■ Records for this task:
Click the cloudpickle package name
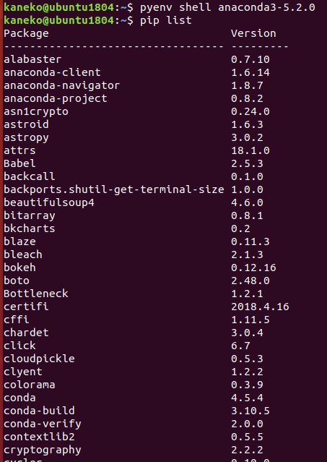 click(39, 359)
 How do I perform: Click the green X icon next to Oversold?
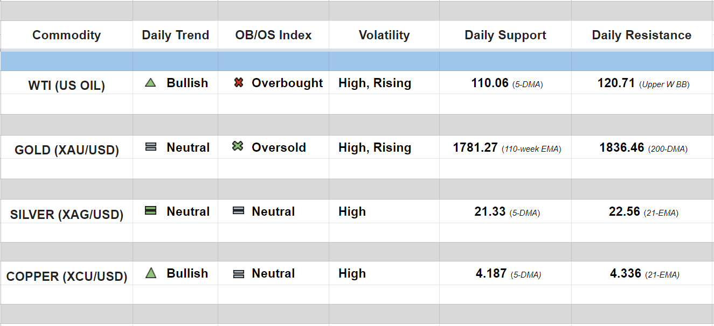pos(238,146)
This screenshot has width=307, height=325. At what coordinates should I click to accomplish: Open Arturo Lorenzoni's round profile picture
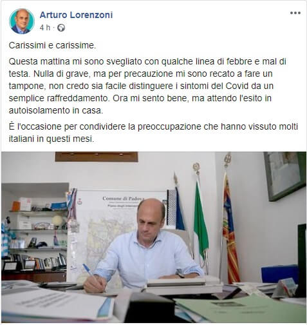pos(22,21)

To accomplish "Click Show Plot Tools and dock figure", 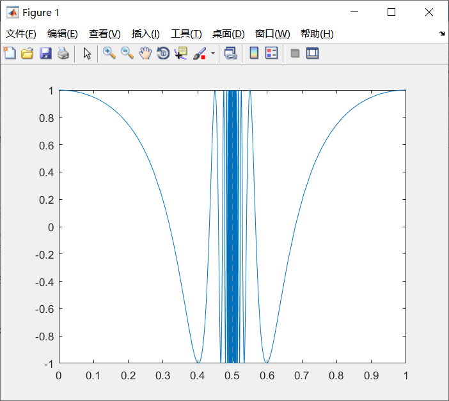I will 312,53.
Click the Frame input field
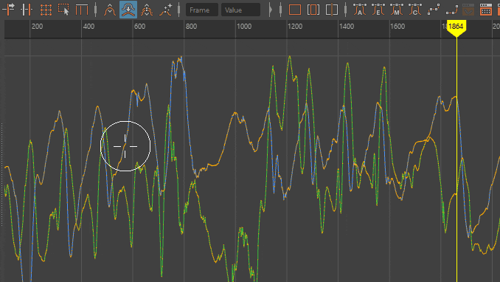The image size is (500, 282). (202, 10)
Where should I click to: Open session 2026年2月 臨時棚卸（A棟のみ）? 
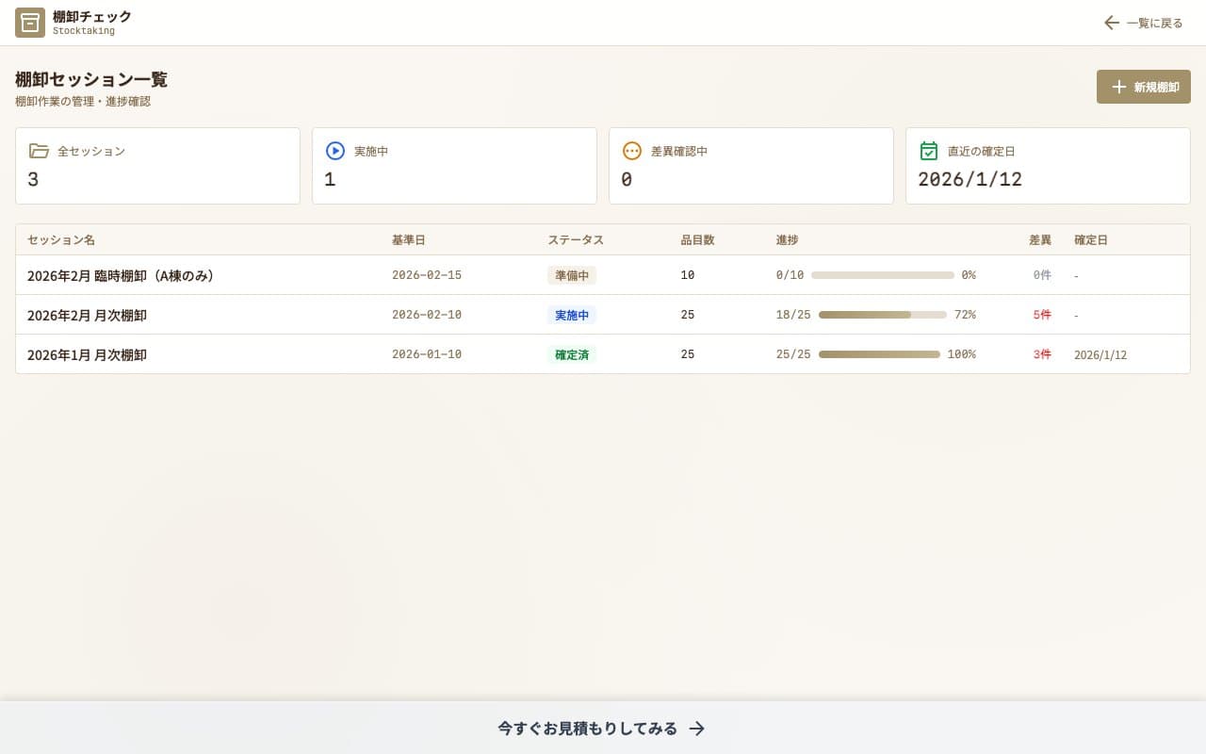[603, 275]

■ Exercise: Reproduce exactly, without any picture, the lines from the one bearing "Where should I" to the last line of the records above.

■ Output for this task:
Where should I click to: Open session 2026年2月 臨時棚卸（A棟のみ）? 
[603, 275]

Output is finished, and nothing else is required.